# REQUIREMENT:
Find every line in the records that contains the word "Select", matching case exactly, and copy each of those lines in full.

# EXERCISE INPUTS:
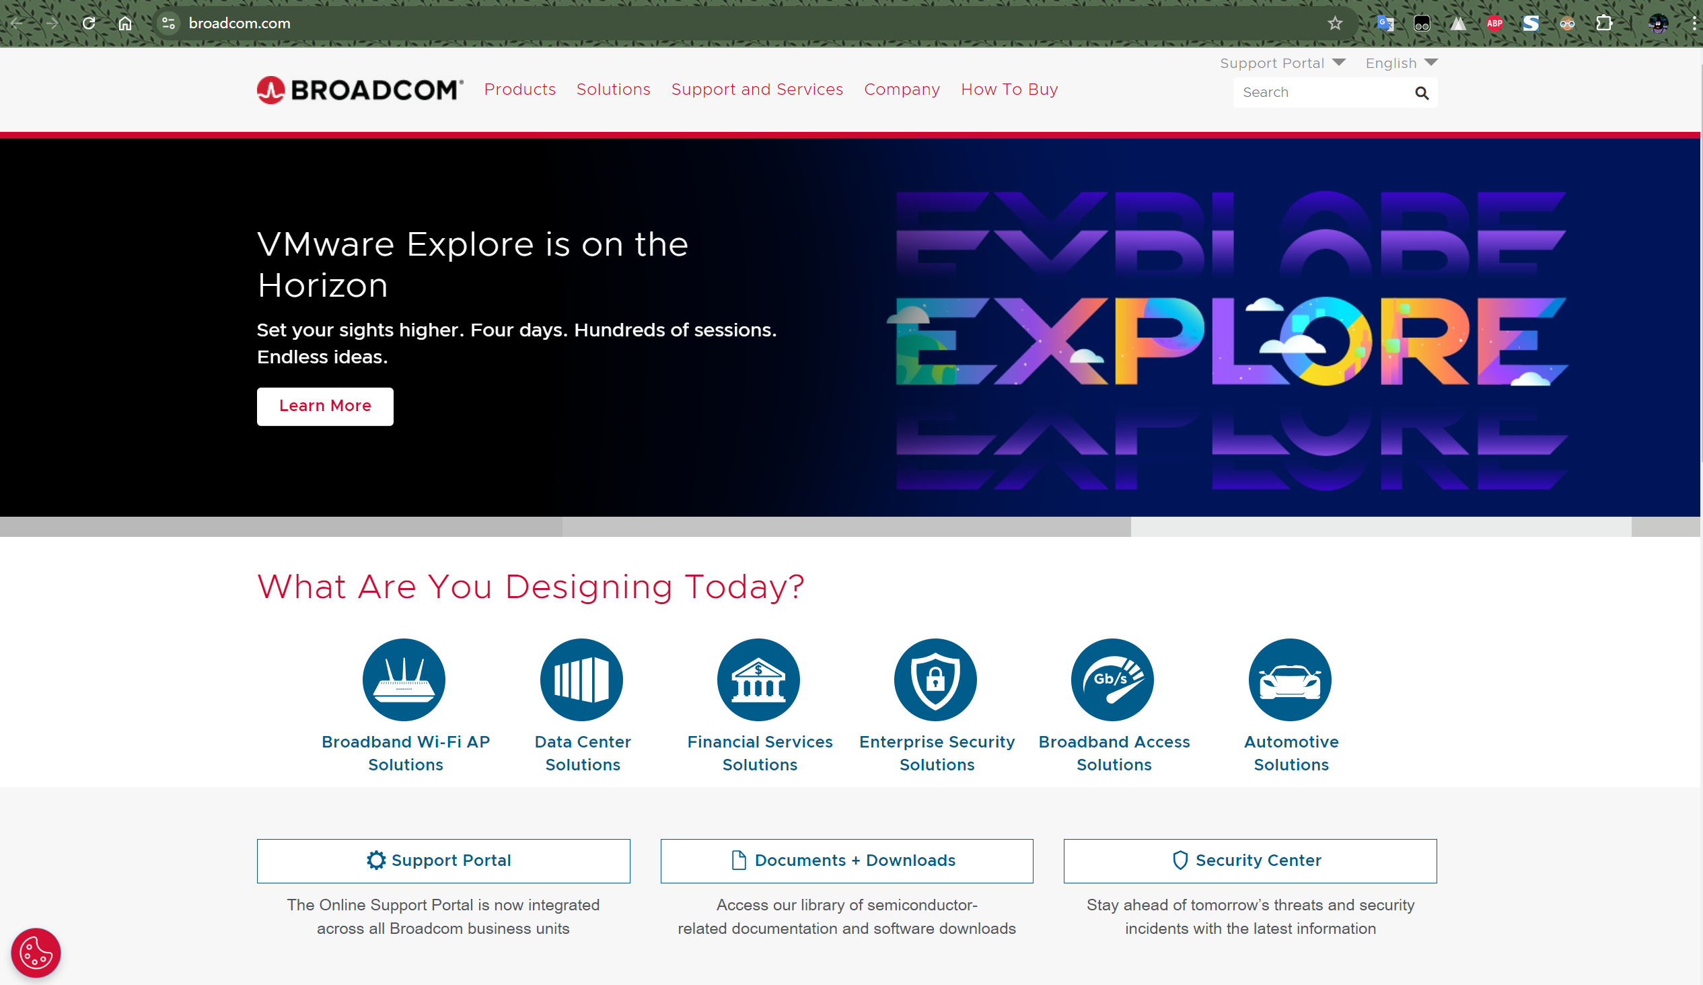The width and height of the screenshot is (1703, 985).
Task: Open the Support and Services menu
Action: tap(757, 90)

--

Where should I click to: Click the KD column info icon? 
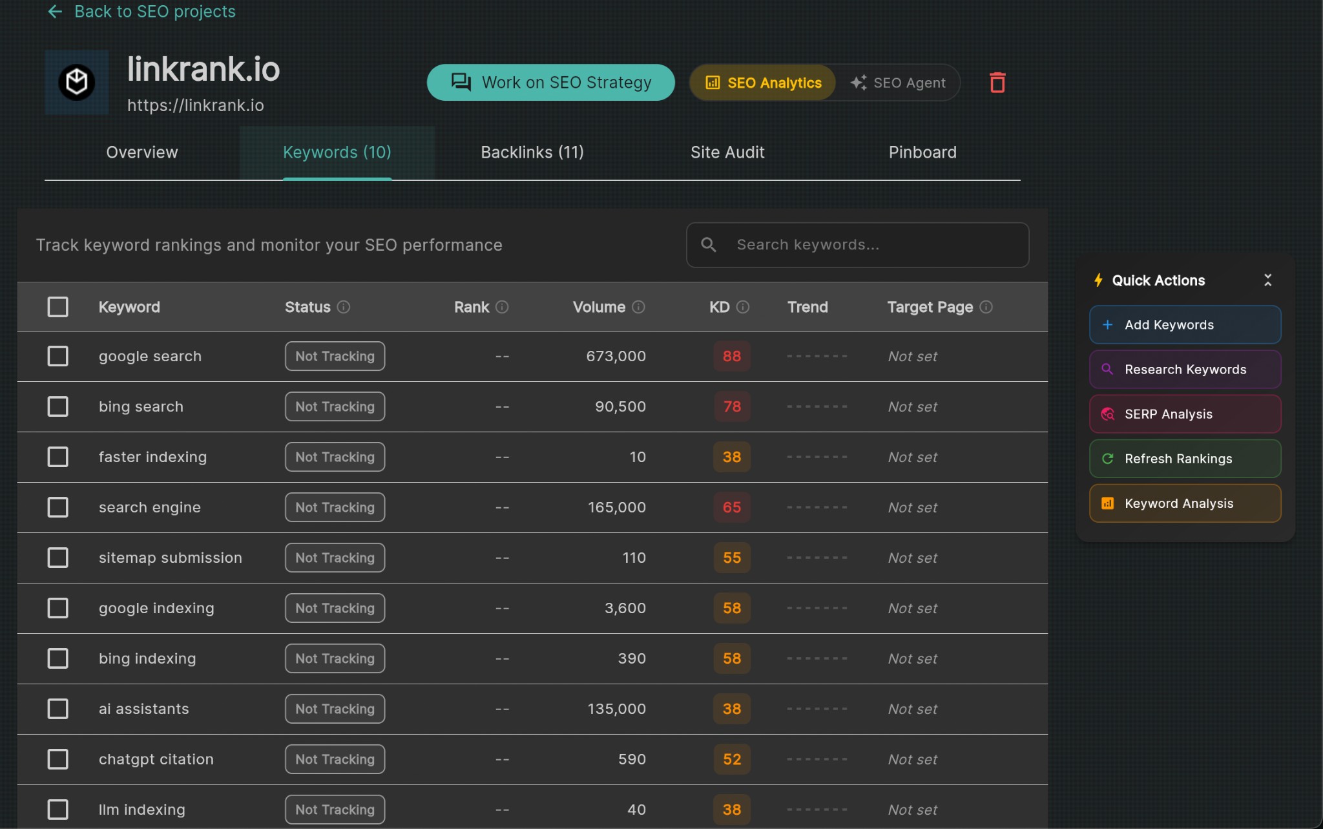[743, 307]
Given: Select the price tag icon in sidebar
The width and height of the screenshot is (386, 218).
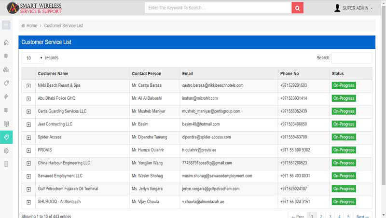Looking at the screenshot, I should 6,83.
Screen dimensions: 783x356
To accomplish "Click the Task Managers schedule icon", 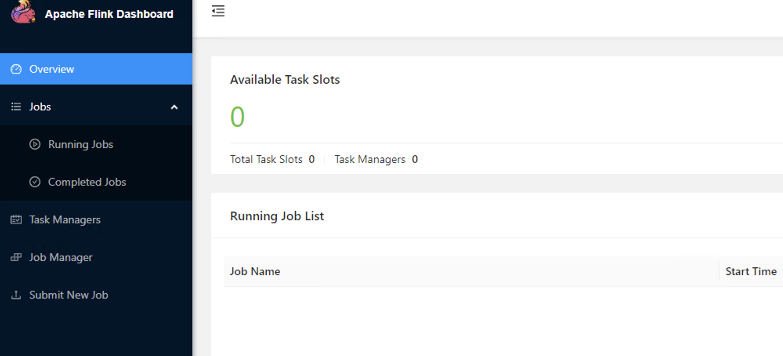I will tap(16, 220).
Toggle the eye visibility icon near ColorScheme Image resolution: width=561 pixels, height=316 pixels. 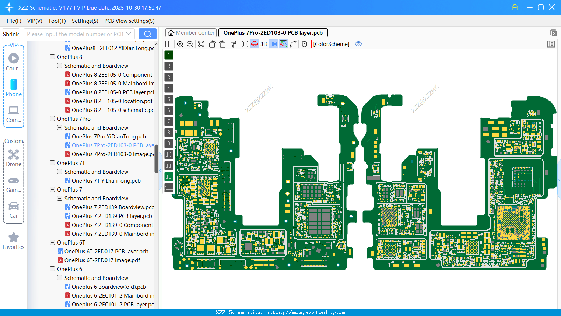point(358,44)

==

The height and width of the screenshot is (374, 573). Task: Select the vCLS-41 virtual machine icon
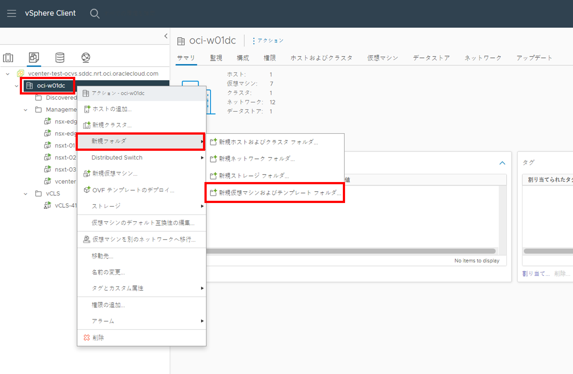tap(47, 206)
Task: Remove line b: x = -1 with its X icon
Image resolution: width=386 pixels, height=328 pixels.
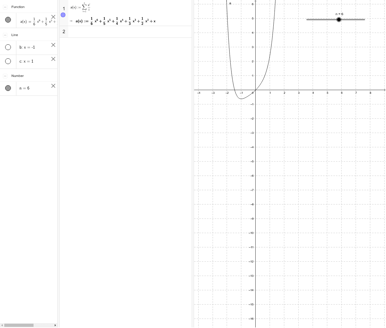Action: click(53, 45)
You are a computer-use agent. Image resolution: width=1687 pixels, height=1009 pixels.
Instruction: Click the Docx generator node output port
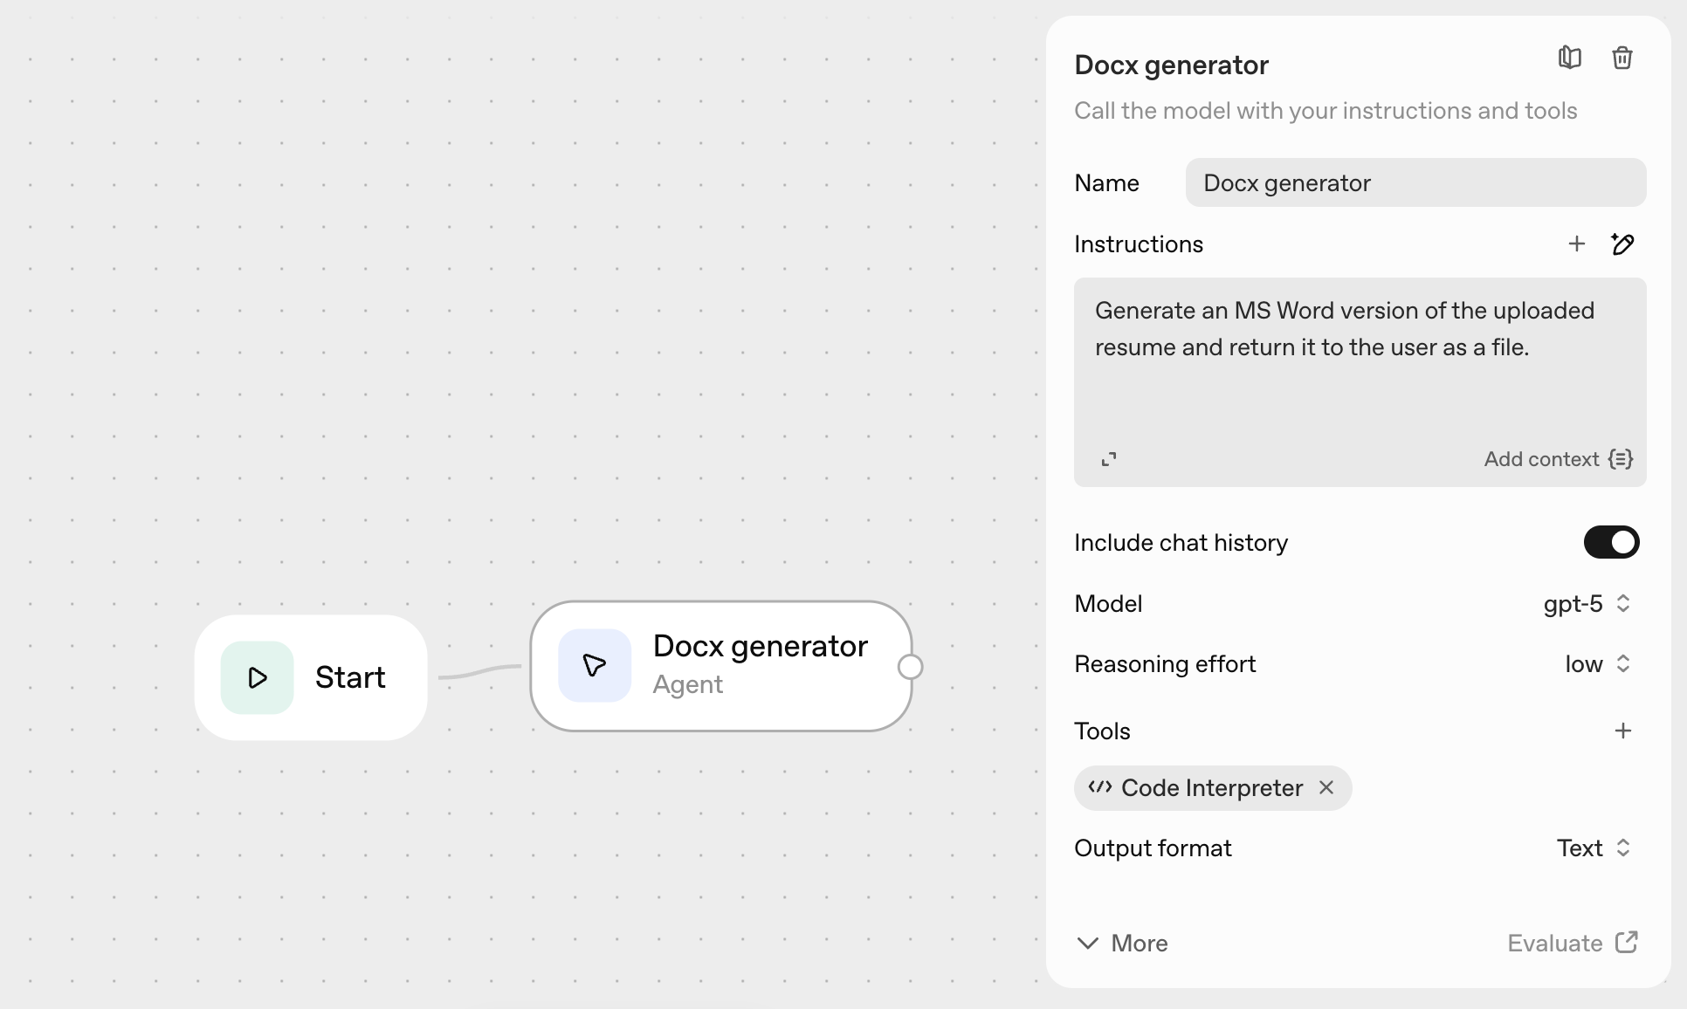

# REPLY TO THE EXERCISE:
Given: Select the price tag icon in sidebar
The height and width of the screenshot is (374, 573). Task: Select the vCLS-41 virtual machine icon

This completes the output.